DATA FOR THE TASK:
========

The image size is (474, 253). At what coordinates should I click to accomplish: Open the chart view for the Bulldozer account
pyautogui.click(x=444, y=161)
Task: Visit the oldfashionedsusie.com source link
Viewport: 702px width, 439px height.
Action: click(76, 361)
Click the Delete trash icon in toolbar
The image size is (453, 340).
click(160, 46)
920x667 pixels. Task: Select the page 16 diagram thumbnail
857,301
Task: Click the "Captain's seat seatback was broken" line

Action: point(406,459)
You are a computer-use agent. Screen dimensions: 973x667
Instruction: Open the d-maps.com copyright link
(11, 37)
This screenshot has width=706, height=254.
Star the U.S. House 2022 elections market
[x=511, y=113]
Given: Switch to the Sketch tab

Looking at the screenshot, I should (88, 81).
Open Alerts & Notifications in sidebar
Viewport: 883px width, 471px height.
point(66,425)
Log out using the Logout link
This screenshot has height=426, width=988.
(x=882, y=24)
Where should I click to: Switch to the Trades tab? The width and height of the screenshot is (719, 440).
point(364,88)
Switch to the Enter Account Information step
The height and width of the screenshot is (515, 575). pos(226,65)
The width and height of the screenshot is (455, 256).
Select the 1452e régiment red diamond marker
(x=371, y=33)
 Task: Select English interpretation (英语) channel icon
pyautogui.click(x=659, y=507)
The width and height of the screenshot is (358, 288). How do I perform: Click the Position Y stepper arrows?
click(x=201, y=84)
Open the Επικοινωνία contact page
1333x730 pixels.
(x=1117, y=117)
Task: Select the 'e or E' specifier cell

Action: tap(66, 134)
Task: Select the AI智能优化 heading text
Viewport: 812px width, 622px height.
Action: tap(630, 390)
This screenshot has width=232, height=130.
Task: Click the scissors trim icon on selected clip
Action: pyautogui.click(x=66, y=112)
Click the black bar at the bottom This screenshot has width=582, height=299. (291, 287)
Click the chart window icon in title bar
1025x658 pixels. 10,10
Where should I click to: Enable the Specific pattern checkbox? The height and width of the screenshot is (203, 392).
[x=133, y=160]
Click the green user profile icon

========

Retype all of the data shown above, word for word.

The image size is (474, 253). At what coordinates should I click to accomplish: Open the chart view for the Bulldozer account
pyautogui.click(x=444, y=161)
Task: Visit the oldfashionedsusie.com source link
Viewport: 702px width, 439px height.
Action: click(76, 361)
Click the Delete trash icon in toolbar
The image size is (453, 340).
click(160, 46)
920x667 pixels. Task: Select the page 16 diagram thumbnail
857,301
Task: Click the "Captain's seat seatback was broken" line

Action: point(406,459)
You are a computer-use agent. Screen dimensions: 973x667
Instruction: Open the d-maps.com copyright link
(11, 37)
This screenshot has width=706, height=254.
Star the U.S. House 2022 elections market
[x=511, y=113]
Given: Switch to the Sketch tab

Looking at the screenshot, I should (88, 81).
Open Alerts & Notifications in sidebar
Viewport: 883px width, 471px height.
point(66,425)
Log out using the Logout link
This screenshot has height=426, width=988.
(x=882, y=24)
Where should I click to: Switch to the Trades tab? The width and height of the screenshot is (719, 440).
point(364,88)
Switch to the Enter Account Information step
The height and width of the screenshot is (515, 575). pos(226,65)
The width and height of the screenshot is (455, 256).
Select the 1452e régiment red diamond marker
(x=371, y=33)
 Task: Select English interpretation (英语) channel icon
pyautogui.click(x=659, y=507)
The width and height of the screenshot is (358, 288). How do I perform: Click the Position Y stepper arrows?
click(x=201, y=84)
Open the Επικοινωνία contact page
1333x730 pixels.
(x=1117, y=117)
Task: Select the 'e or E' specifier cell

Action: tap(66, 134)
Task: Select the AI智能优化 heading text
Viewport: 812px width, 622px height.
Action: tap(630, 390)
This screenshot has width=232, height=130.
Task: Click the scissors trim icon on selected clip
Action: pyautogui.click(x=66, y=112)
Click the black bar at the bottom This screenshot has width=582, height=299. (291, 287)
Click the chart window icon in title bar
1025x658 pixels. 10,10
Where should I click to: Enable the Specific pattern checkbox? The height and width of the screenshot is (203, 392).
[x=133, y=160]
Click the green user profile icon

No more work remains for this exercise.